**Task material**
────────────────────

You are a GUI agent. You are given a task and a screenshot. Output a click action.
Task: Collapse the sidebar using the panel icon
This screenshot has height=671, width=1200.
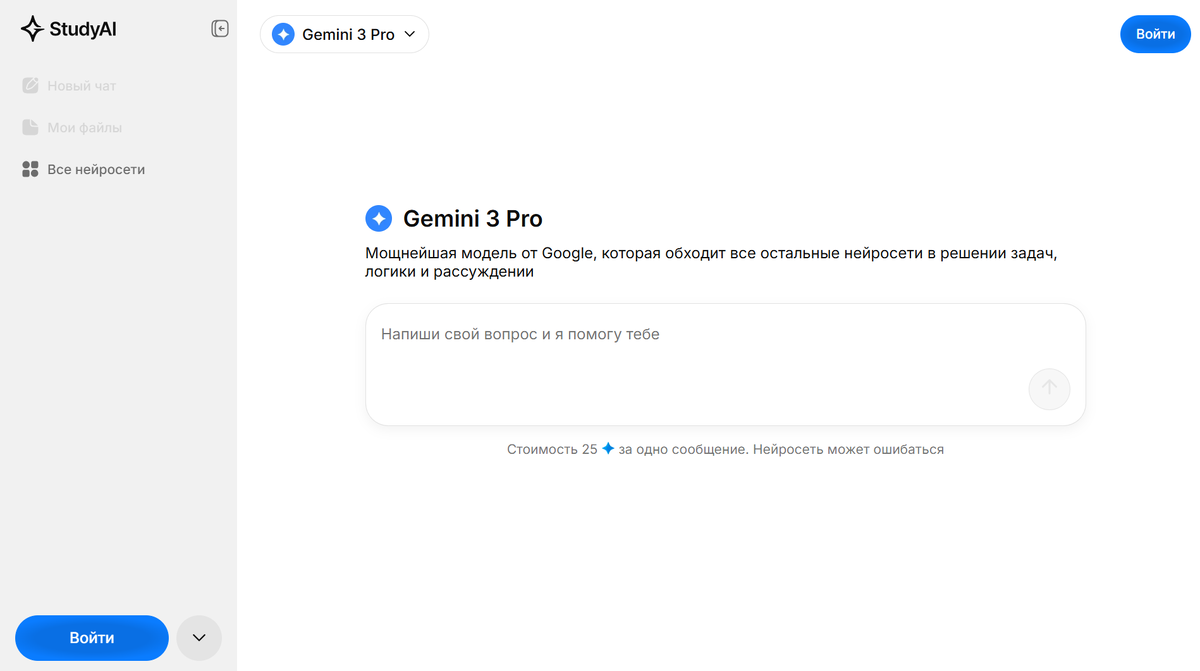point(220,29)
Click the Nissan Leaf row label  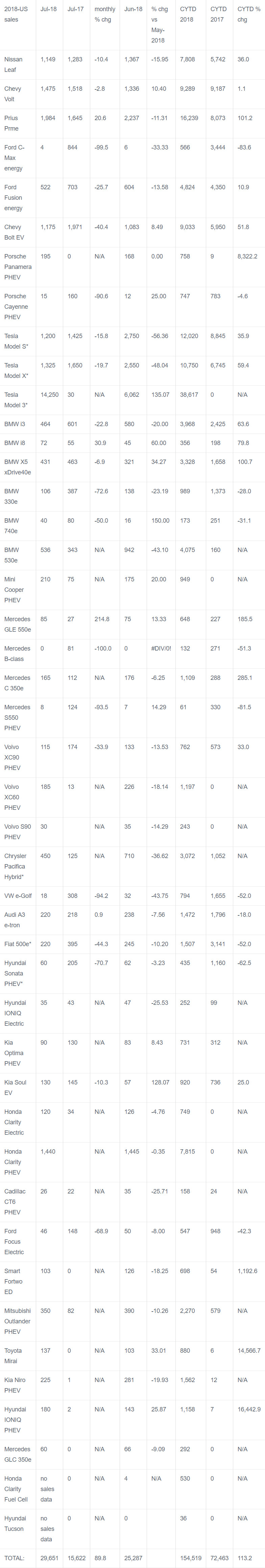tap(14, 64)
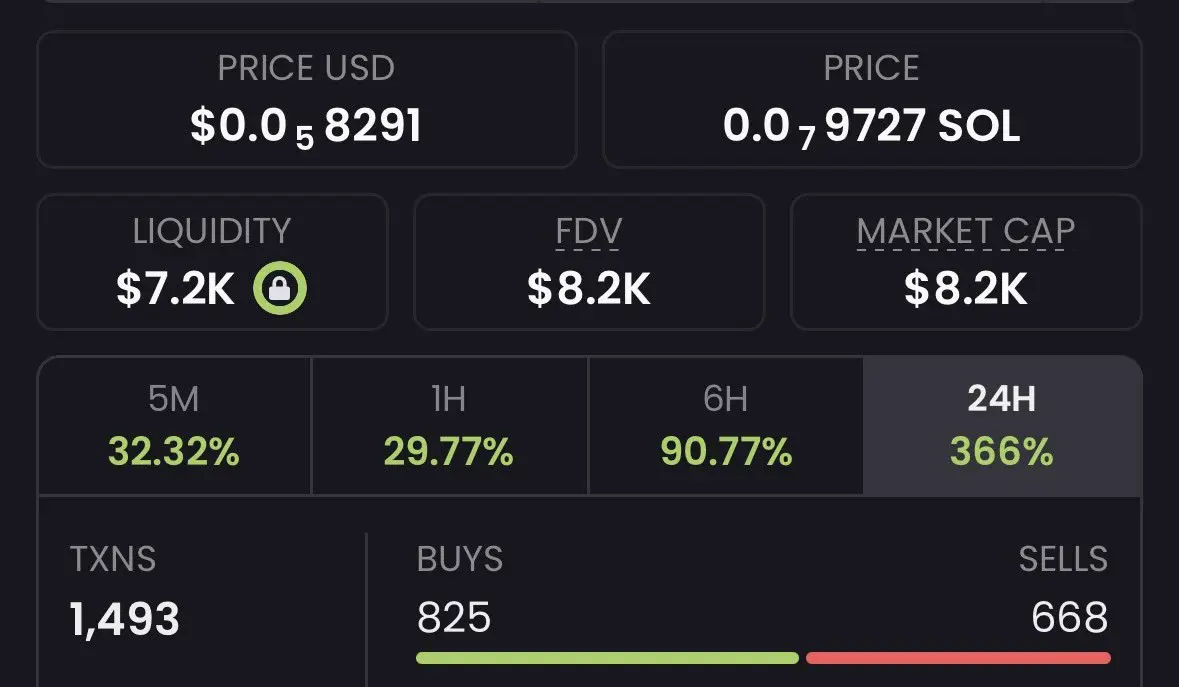Click the TXNS label
The width and height of the screenshot is (1179, 687).
point(113,559)
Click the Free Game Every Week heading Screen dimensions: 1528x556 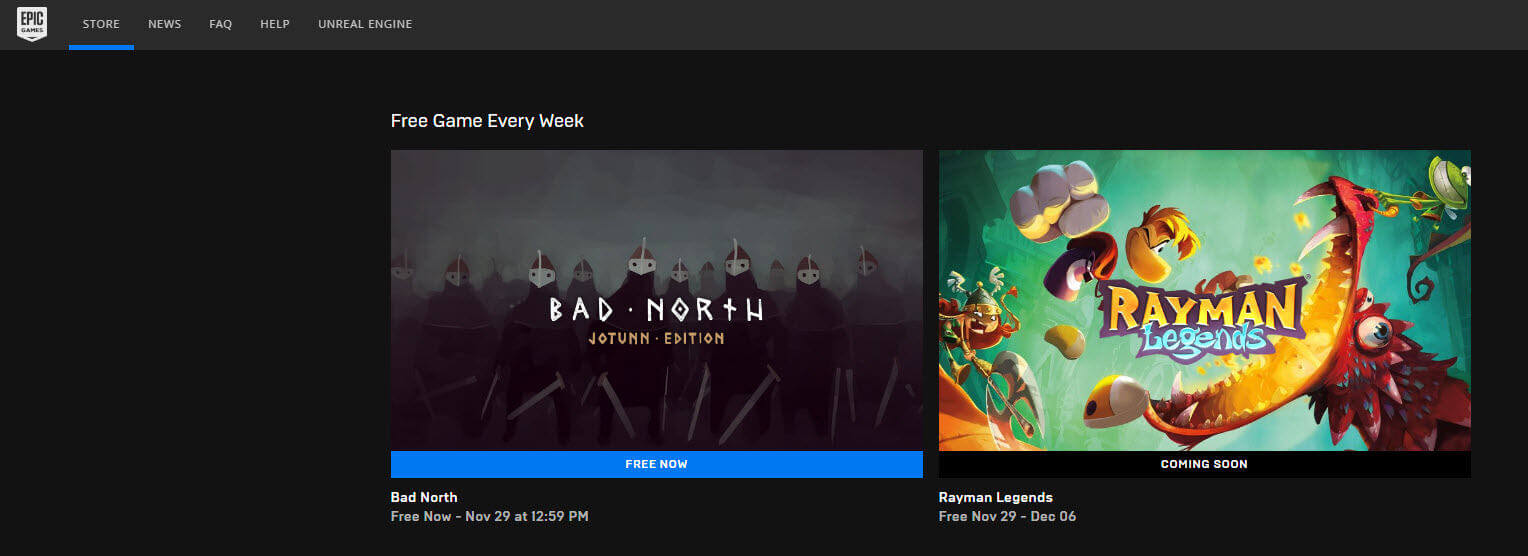(487, 121)
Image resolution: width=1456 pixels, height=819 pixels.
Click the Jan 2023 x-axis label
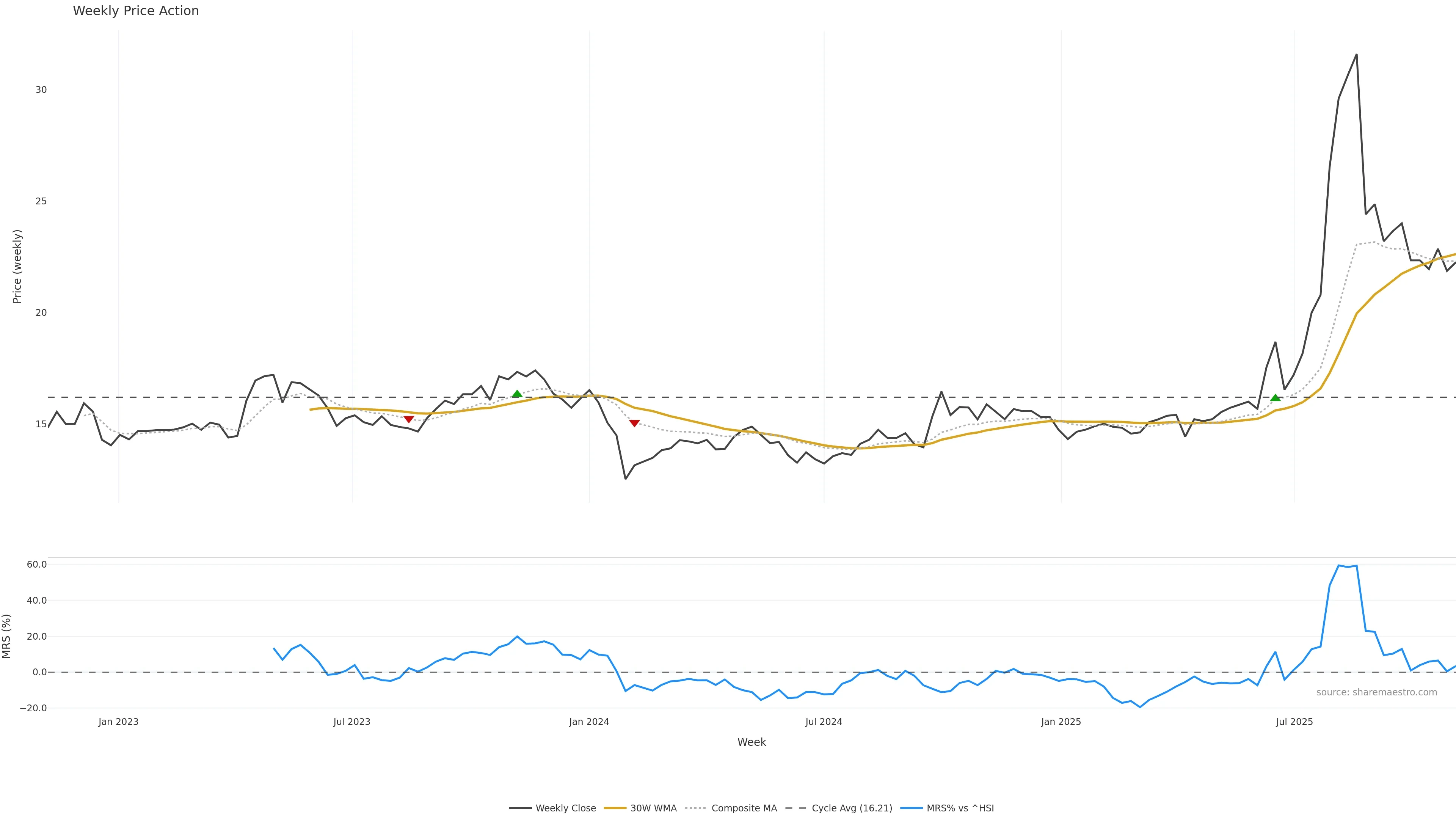(118, 722)

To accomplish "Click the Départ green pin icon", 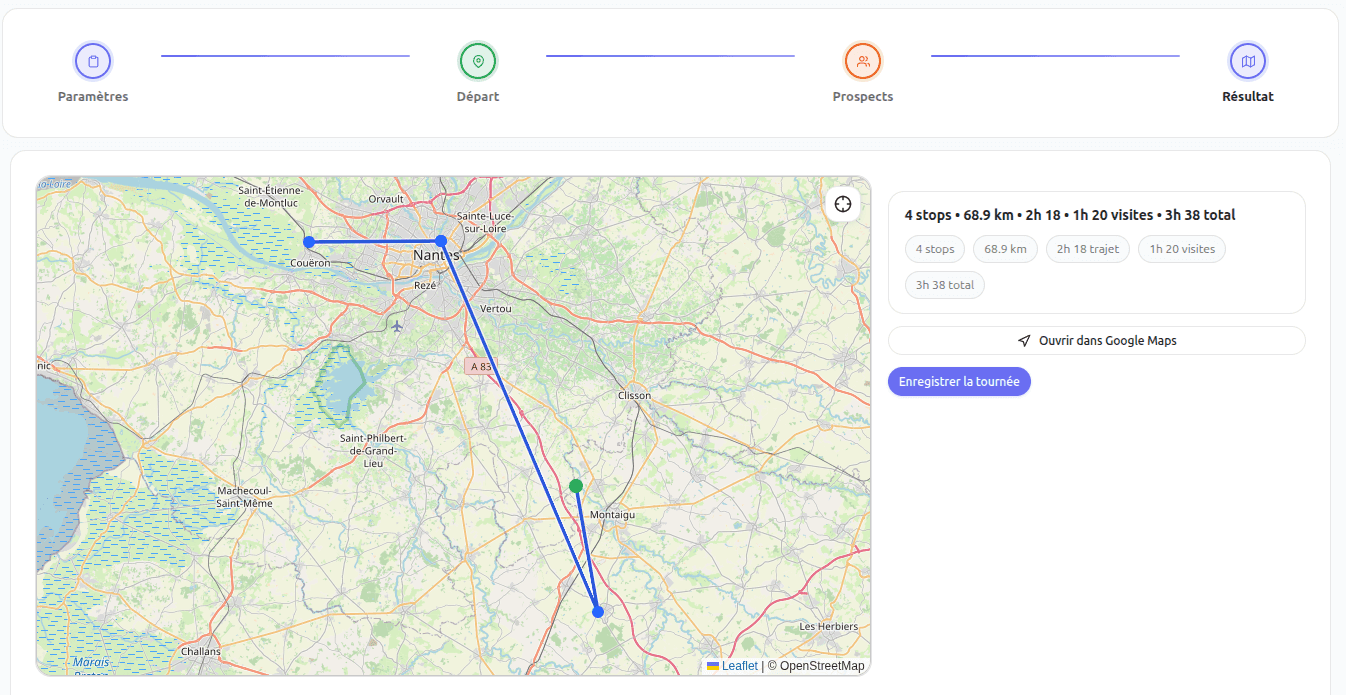I will point(478,60).
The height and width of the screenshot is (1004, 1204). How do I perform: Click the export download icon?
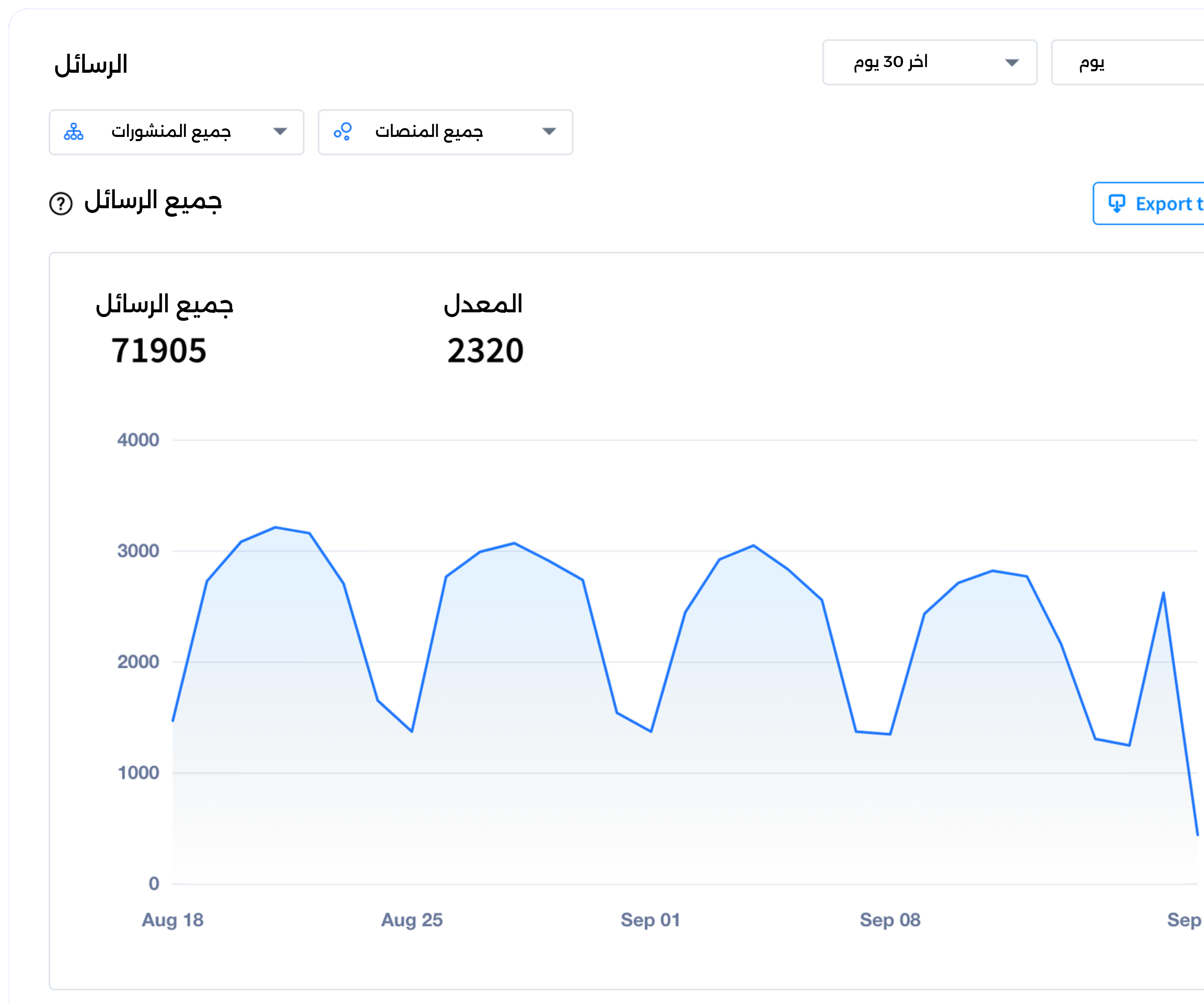click(x=1116, y=204)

────────────────────

**Work to complete**
Starting with the line that contains "The height and" and going on through the end of the items, rewrite those lines with "export download icon" replaced by "download arrow icon" and nothing else changed. Leave the pictures out.

**Right answer**
The height and width of the screenshot is (1004, 1204). How do I perform: Click the download arrow icon?
click(x=1116, y=204)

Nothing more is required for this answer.